Sarebbe stato lui a sferrare quel calcio fatale alla tempia di Naro, durante una concitata rissa scoppiata nel priveé. Il diciassettenne, come spiegato dal suo legale, non si trovava lì per caso, né per passare una serata all'insegna del divertimento: "Faceva il buttafuori, seppure abusivamente. Quando ha visto che era scoppiata una rissa nel privè, intorno alle tre di notte, si è presentato e lì è successo tutto". Secondo l'avvocato sarebbe stato l'assassino "ad essere aggredito sia dal medico poi morto che dai suoi amici. C'erano cinquecento persone in quel momento in discoteca, era tutto molto confuso". Alla rissa, come ricostruito dagli inquirenti, avrebbero partecipato almeno altri cinque ragazzi, tutti provenienti dallo stesso quartiere.

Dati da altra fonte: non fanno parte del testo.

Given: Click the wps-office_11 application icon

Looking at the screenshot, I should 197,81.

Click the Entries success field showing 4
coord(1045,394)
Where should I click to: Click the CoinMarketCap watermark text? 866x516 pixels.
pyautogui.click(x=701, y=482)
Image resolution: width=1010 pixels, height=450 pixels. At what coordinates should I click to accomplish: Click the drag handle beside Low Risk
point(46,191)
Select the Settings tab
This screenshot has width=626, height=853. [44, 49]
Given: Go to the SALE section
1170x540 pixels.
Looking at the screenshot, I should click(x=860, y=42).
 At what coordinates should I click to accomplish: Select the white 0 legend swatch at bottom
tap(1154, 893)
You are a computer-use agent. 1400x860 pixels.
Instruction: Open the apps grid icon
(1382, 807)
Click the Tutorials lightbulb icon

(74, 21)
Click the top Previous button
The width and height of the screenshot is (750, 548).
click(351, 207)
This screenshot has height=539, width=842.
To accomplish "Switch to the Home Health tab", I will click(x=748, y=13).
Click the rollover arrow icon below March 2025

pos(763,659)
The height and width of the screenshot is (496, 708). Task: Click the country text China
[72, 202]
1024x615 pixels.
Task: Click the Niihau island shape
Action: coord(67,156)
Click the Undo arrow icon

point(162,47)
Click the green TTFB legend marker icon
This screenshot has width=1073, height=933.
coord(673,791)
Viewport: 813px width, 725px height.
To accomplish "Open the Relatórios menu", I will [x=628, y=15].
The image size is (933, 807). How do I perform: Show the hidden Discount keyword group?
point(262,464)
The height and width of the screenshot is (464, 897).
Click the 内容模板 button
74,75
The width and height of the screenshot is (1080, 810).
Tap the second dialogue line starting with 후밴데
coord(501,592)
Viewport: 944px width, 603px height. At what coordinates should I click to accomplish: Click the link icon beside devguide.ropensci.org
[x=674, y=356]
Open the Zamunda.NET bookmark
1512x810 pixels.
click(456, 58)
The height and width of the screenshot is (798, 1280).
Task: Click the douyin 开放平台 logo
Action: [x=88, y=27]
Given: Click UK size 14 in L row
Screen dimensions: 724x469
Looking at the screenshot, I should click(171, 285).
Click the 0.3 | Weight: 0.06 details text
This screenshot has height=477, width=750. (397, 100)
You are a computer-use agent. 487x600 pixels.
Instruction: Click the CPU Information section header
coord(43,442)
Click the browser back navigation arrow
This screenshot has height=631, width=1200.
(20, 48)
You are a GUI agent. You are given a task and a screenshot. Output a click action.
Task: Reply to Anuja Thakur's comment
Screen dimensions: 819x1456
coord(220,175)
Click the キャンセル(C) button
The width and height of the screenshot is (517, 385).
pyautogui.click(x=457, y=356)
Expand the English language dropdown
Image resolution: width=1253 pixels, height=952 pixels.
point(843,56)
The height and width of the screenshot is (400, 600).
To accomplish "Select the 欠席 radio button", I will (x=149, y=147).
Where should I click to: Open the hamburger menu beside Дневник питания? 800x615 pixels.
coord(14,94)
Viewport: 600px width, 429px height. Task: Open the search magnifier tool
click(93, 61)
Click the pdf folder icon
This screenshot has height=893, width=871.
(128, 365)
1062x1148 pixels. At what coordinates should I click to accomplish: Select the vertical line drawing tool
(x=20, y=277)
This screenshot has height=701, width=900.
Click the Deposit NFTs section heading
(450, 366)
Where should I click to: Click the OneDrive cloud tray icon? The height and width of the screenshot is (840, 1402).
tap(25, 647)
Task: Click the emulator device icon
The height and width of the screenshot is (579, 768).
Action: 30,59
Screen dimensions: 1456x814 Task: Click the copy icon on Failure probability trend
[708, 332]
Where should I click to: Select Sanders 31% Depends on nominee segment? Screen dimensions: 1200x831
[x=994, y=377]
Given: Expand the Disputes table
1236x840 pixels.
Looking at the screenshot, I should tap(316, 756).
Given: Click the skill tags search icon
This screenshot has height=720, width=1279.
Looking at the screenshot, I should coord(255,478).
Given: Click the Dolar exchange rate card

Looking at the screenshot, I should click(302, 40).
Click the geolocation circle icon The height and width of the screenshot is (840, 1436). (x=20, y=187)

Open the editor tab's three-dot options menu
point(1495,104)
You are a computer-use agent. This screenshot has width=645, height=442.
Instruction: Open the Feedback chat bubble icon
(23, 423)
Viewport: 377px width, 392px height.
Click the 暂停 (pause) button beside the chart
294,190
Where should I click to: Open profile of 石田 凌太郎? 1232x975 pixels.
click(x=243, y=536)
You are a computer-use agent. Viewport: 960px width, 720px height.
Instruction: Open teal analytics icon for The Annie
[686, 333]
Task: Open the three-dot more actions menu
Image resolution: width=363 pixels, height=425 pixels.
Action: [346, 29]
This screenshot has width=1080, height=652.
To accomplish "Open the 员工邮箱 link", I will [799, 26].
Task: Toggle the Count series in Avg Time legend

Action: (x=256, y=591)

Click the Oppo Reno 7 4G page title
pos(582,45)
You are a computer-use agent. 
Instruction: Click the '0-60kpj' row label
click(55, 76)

Il diciassettenne, in prima battuta, aveva respinto l'ipotesi che lo vedeva coinvolto nella rissa. Poi, a notte fonda, ha ammesso di essere stato lui a sferrare quel violento calcio al giovane medico. I funerali di Aldo Naro si sono svolti ieri pomeriggio (GUARDA VIDEO), quando centinaia di persone si sono presentate per l'ultimo saluto alla Chiesa Madre di San Cataldo. In quell'occasione il padre, colonnello dei carabinieri, aveva detto: "Siamo distrutti, ma quello che questa persona dovrebbe fare è chiedere perdono. A me, a mia moglie, a mia figlia e a tutti coloro adesso avvolti nel dolore".

Nel tardo pomeriggio di oggi la fiaccolata in onore del medico, specializzando di cardiologia, nata con l'intenzione di ricordarlo e "urlare" alla città che non è possibile "rimanere indifferenti limitandoci solfante a pubblicare dei post su Facebook. Una testimonianza del nostro dissenso nei confronti della violenza, della rabbia e della mancanza di valori (quali il rispetto della vita umana". Intanto, tra domani e dopodomani, si terrà l'udienza di convalida davanti al gup del Tribunale dei Minori di Palermo che deciderà sulla convalida del fermo del diciassettenne per omicidio doloso.